The recent announcement to merge eight junior college came out of the blue, and it sparked a passionate debate about Singapore’s education, and the direction we are heading in. The decision seem to reek of elitism, backed by the fact that the oldest and most prestigious colleges escaped unscathed from this round of consolidations raised eye-brows. Perhaps in a typical case of civil service bluntness, even done with the best intentions, it was poorly packaged.
In this article, I am aiming to wade through the blunt packaging, and situate this new announcement within the context of education policies in Singapore, and what this means for us. I have my personal misgivings about the decision for the mergers, but they are not grounded in concerns over elitism.
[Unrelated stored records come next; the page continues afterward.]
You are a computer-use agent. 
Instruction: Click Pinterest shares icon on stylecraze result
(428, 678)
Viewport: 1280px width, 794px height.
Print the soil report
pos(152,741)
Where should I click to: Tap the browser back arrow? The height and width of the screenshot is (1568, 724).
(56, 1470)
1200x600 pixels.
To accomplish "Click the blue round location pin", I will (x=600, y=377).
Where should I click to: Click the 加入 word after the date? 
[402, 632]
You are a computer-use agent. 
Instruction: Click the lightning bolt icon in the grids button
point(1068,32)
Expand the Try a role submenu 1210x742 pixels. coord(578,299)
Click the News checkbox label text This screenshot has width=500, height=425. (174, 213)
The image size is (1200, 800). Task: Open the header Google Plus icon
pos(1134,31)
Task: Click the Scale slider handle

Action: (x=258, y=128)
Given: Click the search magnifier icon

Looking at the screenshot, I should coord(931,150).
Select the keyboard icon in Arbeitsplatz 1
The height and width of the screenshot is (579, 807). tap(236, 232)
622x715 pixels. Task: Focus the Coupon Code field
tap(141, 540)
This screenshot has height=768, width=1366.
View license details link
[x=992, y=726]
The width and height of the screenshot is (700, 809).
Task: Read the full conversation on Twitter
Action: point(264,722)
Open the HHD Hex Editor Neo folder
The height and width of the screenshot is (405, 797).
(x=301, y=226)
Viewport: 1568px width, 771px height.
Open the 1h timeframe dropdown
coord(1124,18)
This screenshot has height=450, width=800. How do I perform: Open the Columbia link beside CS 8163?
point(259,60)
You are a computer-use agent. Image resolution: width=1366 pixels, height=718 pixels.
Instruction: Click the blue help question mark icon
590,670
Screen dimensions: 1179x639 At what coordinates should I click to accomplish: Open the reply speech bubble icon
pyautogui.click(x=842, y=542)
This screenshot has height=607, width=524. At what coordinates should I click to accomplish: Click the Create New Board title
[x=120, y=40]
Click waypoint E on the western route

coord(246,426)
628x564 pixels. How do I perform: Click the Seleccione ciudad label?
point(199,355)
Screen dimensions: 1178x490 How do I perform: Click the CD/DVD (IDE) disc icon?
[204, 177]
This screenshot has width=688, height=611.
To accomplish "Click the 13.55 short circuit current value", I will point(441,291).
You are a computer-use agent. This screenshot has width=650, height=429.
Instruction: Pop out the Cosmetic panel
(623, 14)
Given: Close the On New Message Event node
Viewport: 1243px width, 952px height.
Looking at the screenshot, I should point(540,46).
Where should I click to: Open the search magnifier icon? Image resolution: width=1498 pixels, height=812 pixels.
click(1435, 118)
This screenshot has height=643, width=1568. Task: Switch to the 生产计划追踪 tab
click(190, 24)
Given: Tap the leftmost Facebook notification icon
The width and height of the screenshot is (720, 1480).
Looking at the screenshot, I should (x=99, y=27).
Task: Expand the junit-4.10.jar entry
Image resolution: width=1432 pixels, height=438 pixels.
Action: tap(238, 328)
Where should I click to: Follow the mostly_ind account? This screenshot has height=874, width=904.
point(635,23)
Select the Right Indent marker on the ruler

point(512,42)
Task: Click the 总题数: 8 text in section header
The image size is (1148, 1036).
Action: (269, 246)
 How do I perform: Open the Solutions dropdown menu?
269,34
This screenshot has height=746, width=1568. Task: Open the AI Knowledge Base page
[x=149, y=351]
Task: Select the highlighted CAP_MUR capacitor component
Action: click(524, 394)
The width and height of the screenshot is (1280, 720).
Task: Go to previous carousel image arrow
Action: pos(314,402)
I believe that this decision to merge the schools is itself a move to fight elitism within our school system.
The Air-Conditioning Chop of 2014
The mergers, officially stated as a move to prepare for shrinking student cohorts in the years to come, have to be understood within the Ministry of Education’s attempts in the past 5 to 10 years to create a more egalitarian education system. This is captured in the much panned “every school is a good school” motto. Rather than reading it as a declaration of fact, it is an aspiration to work towards.
Under the current of derision and cynicism, there have been concrete steps taken to close the gap between teh supposed ‘elite’ and ‘neighbourhood’ schools. Between “every school a good school”, and the current junior college merger buzz, there is the forgotten “air-con chop” of 2014.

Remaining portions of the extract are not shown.